TASK MATERIAL:
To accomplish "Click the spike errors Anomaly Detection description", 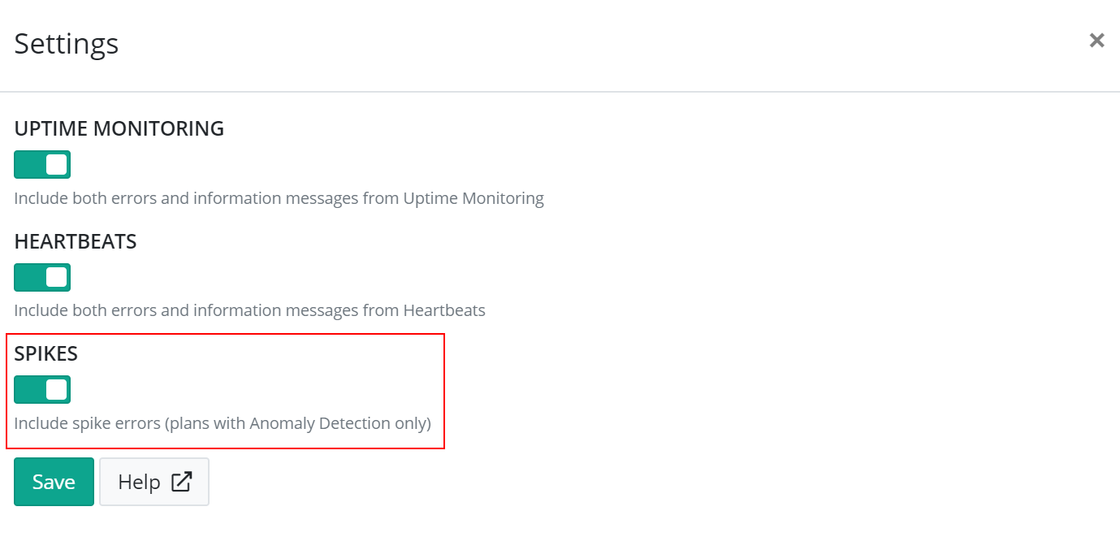I will tap(223, 423).
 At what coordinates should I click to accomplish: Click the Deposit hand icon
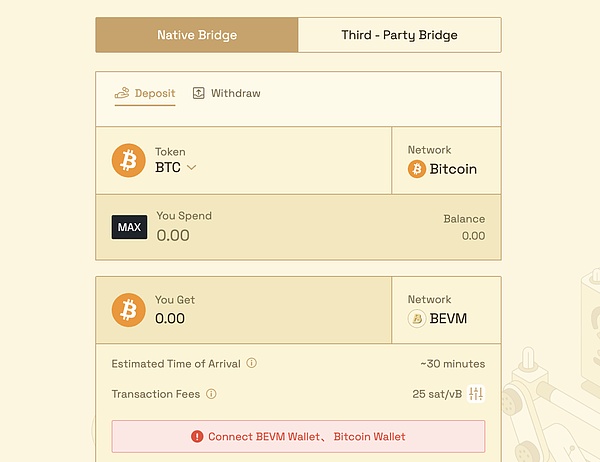[x=123, y=93]
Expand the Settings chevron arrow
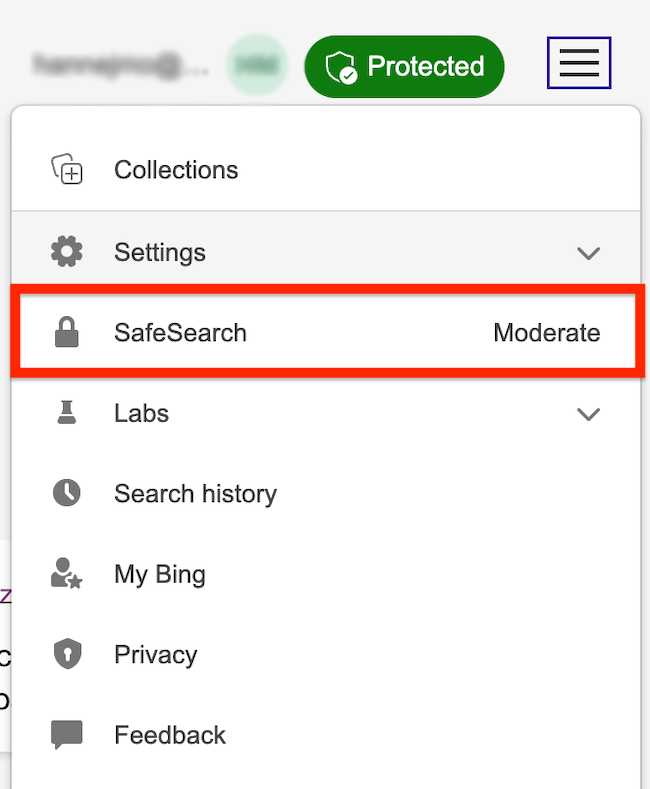Image resolution: width=650 pixels, height=789 pixels. coord(588,253)
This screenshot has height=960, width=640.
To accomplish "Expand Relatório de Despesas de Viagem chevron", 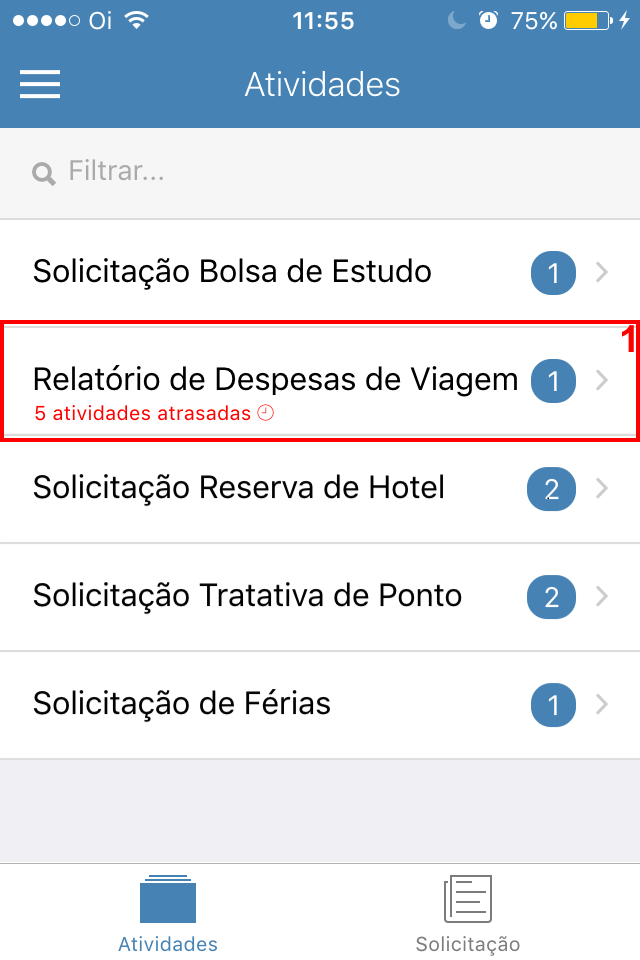I will click(x=602, y=380).
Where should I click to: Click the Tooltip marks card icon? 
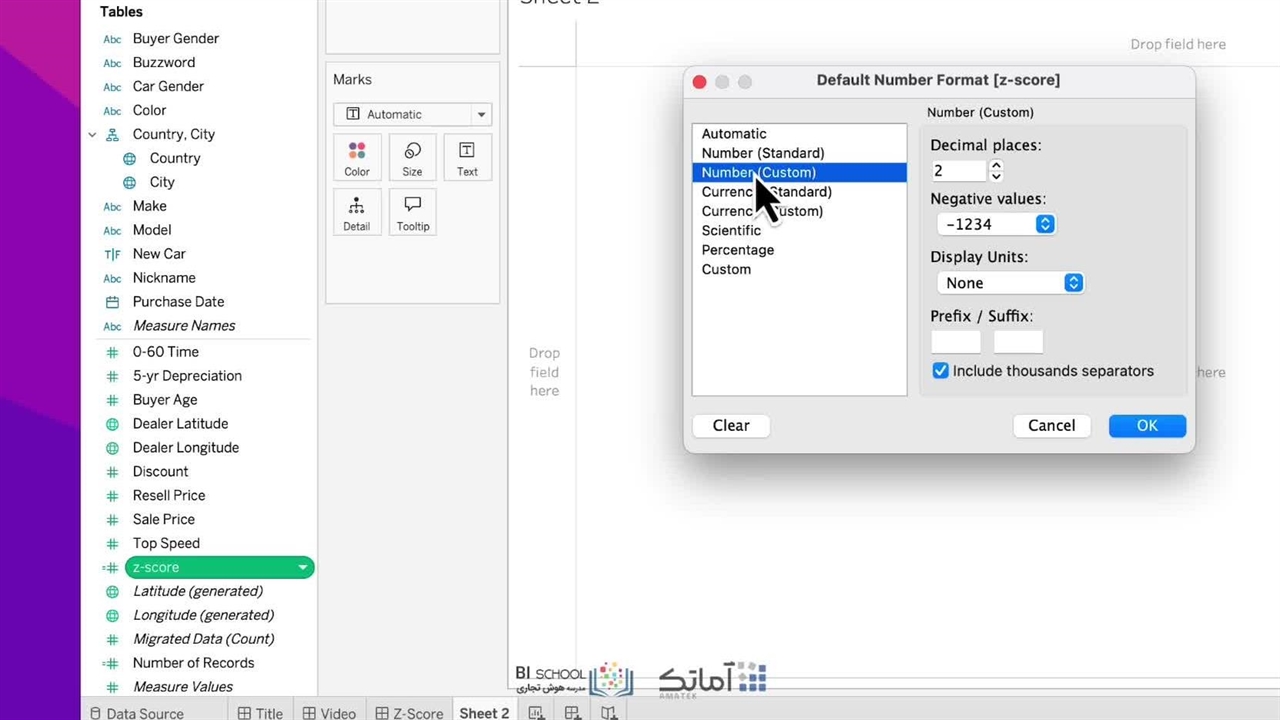pyautogui.click(x=412, y=213)
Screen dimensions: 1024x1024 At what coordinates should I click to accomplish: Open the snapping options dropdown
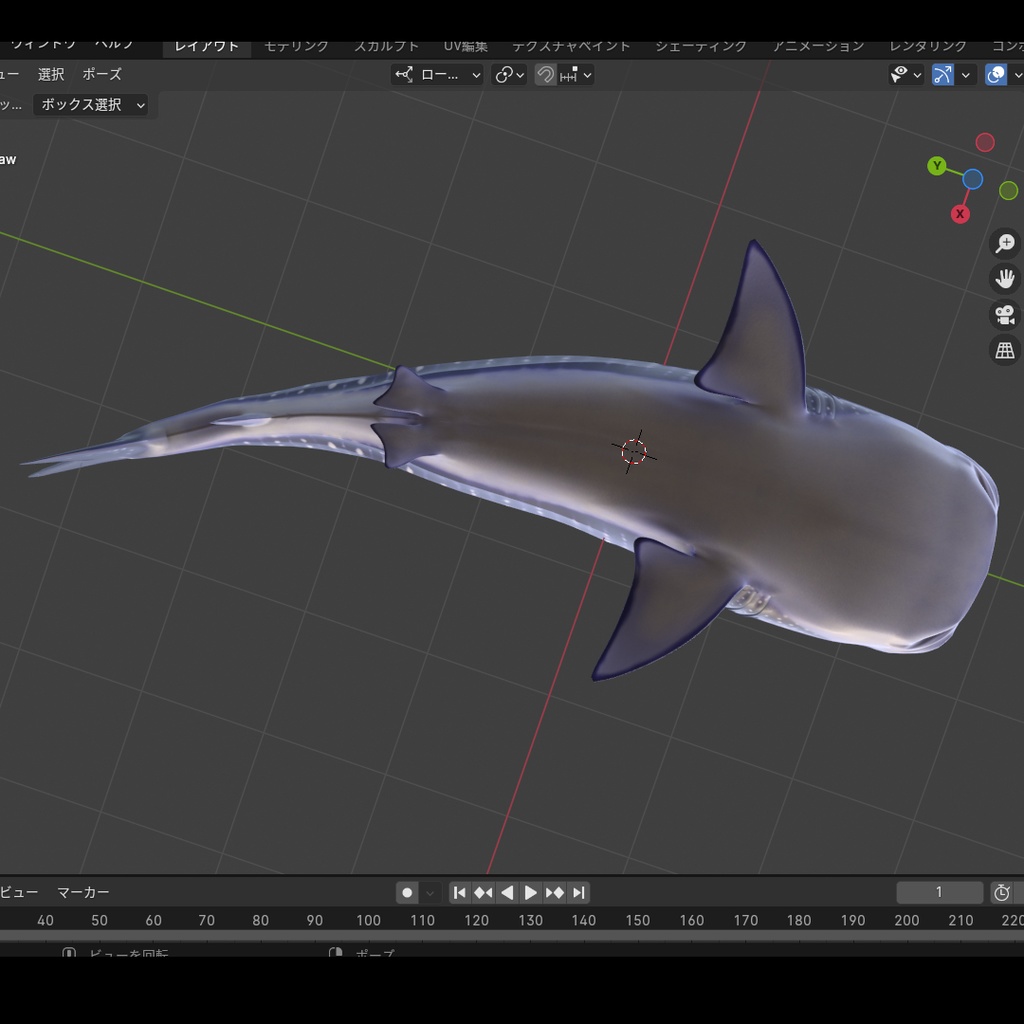tap(588, 74)
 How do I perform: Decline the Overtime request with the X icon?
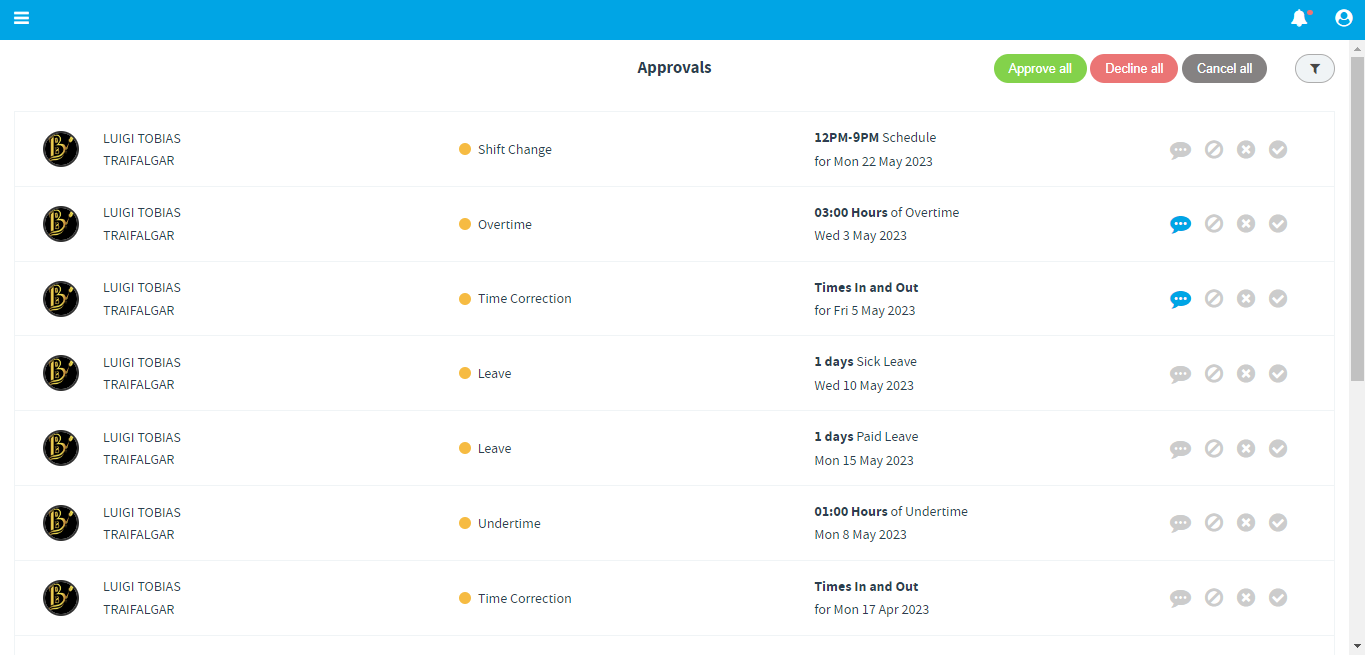[1246, 224]
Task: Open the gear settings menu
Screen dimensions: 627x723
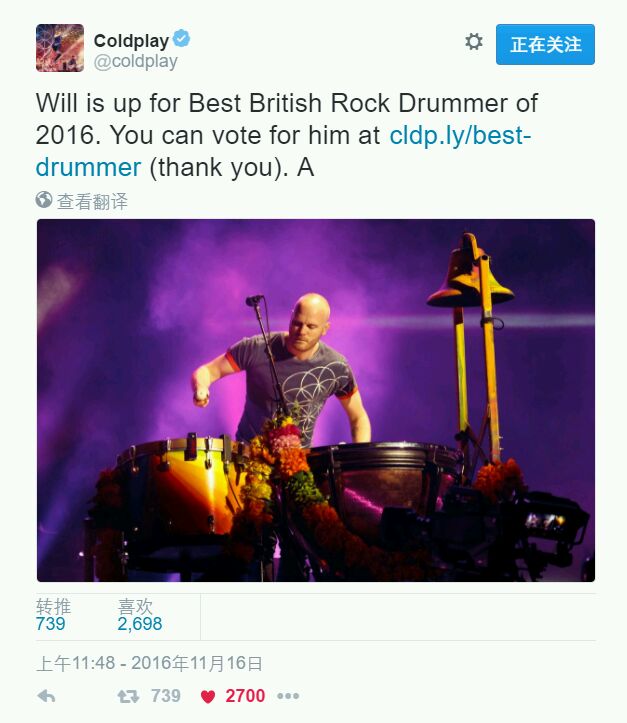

TASK PROMPT:
Quote verbatim the part of the records that opens with the line containing "Screen dimensions: 1024x1024" and runs through the end of the records, including both ends, and leave the pictures out of your answer.

WRITTEN ANSWER:
Screen dimensions: 1024x1024 At what coordinates should I click to accomplish: Open the snapping options dropdown
tap(588, 74)
 How do I perform: Decline the Overtime request with the X icon?
[1246, 224]
Task: Open the gear settings menu
Screen dimensions: 627x723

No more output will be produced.